女優・黒田福美が語る“正体不明の病”と闘い続けた10年間 「一歩一歩を踏みしめるたび痛みに苛まれる生活は本当につらいものでした」
壊死したはずの骨が再生し始めて…
それからは1か月ごとに通院して症状を観察したが、距骨壊死と診断されて装具で固定してから3~4か月後、なんと距骨が再生し始めた。壊死した骨は、二度と再生しないと言われていたのに…。 「医師も腑に落ちない、という面持ちで、“距骨壊死ではないのかもしれない”と思い始めたようでした。次第に痛みも緩和されていきました」 結局、発症してから半年後には回復してしまった。疑問は残ったものの、これで日常に戻れると思った。ところが、それも束の間のことだった。 「最初に発症してから2年後の2015年、右股関節に引きつるような痛みを感じ、近隣の病院で今度は『大腿骨頭壊死』と告げられました。骨形成の名医である某大学病院の医師を訪ねると“骨髄浮腫はあるが、骨壊死はない”と明言され、この症状はよく骨壊死と間違われるということも聞きました。松葉杖がないと歩けないほどの痛みはありましたが、時間をおけば回復すると言われ、前回のときよりも安心しました」 医師の言う通り、3か月ほどで痛みはなくなった。ところがこの後、1年から1年半ほどするとまた痛みが出る、という状態を繰り返すようになった。それもすべて別の部位だ。 2013年の左足距骨から始まり、右大腿骨頭、左大腿骨頭、左膝関節、右踵骨、右足距骨と、2021年までの8年間で6か所に痛みが生じては消えるようになった。 「激痛が走る初期段階では、患部に体重がかからないよう松葉杖での生活に。
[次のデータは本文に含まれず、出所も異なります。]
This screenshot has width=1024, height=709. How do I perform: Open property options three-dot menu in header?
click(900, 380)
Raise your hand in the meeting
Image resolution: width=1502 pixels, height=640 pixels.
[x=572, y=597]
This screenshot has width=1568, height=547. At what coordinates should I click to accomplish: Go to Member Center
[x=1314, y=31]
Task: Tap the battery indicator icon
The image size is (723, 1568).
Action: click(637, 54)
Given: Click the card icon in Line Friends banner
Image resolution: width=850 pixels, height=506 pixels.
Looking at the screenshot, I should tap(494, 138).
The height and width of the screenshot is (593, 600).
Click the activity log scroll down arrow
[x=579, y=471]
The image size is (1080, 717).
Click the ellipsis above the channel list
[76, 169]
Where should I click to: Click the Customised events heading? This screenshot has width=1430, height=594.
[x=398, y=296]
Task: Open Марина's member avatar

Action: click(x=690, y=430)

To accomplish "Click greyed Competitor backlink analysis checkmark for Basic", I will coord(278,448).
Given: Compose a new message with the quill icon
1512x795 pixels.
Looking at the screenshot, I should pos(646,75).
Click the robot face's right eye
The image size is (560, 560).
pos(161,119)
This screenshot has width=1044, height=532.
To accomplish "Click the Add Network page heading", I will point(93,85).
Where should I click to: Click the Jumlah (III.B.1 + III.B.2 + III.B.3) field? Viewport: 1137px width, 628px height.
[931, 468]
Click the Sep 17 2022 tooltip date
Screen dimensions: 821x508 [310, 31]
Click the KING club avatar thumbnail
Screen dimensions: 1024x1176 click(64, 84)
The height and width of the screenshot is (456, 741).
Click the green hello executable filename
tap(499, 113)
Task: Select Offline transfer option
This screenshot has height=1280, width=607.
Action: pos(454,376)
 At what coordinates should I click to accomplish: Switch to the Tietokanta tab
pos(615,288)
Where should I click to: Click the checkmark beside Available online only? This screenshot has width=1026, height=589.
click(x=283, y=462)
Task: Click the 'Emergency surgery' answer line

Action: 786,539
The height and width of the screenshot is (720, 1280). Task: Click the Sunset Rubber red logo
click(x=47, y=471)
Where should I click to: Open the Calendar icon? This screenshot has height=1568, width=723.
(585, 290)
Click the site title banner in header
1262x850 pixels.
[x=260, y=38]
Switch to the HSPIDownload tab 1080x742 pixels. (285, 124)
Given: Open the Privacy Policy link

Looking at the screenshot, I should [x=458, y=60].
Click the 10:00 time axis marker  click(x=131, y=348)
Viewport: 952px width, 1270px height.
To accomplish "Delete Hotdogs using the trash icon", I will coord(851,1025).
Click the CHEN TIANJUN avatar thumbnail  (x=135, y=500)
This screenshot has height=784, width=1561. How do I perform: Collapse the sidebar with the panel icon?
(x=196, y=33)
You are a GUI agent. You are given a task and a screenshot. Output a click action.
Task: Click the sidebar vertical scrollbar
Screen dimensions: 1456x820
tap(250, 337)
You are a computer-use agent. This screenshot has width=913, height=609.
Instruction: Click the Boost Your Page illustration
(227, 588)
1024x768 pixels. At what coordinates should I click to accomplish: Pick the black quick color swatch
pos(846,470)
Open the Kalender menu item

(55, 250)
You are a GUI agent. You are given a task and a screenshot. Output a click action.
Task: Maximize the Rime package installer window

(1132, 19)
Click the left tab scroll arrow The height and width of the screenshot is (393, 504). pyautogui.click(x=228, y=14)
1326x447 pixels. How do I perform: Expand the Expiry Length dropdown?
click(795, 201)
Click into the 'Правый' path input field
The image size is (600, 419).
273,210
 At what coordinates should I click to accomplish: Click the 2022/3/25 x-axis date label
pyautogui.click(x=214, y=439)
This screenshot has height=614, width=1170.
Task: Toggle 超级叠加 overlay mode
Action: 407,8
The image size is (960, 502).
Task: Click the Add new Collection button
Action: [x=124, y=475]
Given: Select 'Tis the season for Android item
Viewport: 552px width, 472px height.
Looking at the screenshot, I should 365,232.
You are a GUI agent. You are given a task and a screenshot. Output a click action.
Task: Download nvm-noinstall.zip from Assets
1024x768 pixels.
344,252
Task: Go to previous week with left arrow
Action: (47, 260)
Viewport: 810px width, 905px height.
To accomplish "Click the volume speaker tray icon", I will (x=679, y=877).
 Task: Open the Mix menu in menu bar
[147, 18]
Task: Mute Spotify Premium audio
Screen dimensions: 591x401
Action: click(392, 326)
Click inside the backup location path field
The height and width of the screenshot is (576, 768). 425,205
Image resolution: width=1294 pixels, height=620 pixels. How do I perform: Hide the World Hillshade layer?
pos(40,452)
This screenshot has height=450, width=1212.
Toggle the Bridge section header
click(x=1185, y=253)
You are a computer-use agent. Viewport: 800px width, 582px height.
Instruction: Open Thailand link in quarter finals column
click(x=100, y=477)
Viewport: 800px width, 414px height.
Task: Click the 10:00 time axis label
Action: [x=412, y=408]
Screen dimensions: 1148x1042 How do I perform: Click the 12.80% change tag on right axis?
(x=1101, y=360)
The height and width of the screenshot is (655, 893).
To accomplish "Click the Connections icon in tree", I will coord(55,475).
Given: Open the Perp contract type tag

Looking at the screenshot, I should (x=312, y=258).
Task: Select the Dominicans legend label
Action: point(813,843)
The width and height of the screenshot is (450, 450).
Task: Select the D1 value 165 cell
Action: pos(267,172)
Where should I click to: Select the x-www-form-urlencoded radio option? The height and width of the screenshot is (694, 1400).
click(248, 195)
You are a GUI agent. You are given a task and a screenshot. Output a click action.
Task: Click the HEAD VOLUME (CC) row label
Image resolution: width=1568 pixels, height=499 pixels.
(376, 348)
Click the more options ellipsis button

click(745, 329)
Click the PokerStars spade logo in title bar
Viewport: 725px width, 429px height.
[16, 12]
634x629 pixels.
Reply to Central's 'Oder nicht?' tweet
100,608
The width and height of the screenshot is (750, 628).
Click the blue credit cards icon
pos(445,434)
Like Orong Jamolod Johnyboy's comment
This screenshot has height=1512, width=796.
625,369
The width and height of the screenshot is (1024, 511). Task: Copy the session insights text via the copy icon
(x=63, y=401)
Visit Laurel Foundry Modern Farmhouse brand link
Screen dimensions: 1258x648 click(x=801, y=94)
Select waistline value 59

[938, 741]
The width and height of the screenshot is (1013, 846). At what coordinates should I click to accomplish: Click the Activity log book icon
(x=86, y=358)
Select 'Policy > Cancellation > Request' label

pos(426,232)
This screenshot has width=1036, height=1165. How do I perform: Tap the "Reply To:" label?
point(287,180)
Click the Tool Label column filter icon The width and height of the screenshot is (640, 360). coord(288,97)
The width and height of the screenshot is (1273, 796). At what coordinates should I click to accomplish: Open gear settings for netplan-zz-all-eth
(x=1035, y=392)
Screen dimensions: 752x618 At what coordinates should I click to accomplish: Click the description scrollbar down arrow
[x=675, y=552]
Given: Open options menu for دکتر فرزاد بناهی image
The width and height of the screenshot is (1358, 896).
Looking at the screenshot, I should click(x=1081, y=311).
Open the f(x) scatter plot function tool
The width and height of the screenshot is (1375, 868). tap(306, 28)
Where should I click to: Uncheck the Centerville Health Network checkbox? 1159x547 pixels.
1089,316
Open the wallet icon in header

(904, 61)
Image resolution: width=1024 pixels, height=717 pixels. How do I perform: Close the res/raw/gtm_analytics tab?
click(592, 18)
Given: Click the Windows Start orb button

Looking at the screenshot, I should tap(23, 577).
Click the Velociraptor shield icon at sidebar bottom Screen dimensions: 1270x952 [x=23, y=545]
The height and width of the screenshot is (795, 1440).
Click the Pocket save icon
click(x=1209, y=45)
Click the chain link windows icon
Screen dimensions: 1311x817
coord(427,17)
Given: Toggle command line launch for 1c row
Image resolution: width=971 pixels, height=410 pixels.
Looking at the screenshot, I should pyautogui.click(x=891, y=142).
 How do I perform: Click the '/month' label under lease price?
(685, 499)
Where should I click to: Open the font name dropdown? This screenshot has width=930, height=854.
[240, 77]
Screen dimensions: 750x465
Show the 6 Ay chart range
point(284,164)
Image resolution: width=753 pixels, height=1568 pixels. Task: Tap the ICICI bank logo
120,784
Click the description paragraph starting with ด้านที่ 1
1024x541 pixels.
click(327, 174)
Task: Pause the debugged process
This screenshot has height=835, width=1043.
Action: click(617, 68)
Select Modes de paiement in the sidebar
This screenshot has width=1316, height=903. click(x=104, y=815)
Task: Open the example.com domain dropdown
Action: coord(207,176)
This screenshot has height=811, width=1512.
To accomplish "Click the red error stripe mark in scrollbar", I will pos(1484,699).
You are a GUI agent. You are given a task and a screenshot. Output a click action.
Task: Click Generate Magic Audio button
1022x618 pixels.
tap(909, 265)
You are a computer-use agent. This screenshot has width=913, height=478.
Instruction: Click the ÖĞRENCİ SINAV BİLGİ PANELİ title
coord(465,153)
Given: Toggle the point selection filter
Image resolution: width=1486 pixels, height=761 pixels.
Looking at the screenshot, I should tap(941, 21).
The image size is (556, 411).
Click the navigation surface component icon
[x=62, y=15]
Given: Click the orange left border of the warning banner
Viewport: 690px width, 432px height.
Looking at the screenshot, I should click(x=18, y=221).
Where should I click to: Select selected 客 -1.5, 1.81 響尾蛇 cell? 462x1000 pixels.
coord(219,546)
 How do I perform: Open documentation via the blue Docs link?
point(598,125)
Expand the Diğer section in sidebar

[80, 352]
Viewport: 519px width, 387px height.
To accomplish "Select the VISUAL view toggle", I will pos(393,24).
ひどいときは痛みで家事すらできないほどで、ヘルパーさんに来てもらうことも。 痛み止めもほとんど効かないのですが、1か月ほどがまんすると、痛みがやわらいでいくのです」 闘病中も仕事はできるだけ続けた。事前に足に痛みがあることを伝え、相談しながら進めたという。 「あるドラマの撮影では入水自殺のシーンがあると言われ、さすがにそれはできないだろうとお断りしようとしたところ、そのシーンのときだけ後ろ姿にして代役を立てると言ってくださって…。正直に話すことで理解を示してくださるスタッフさんに恵まれました。本当に感謝しています」 病気だから、自由に動けないからとあきらめず、いまの自分にできることはないか模索し続けたからこそ、引き寄せた縁だったのではないだろうか。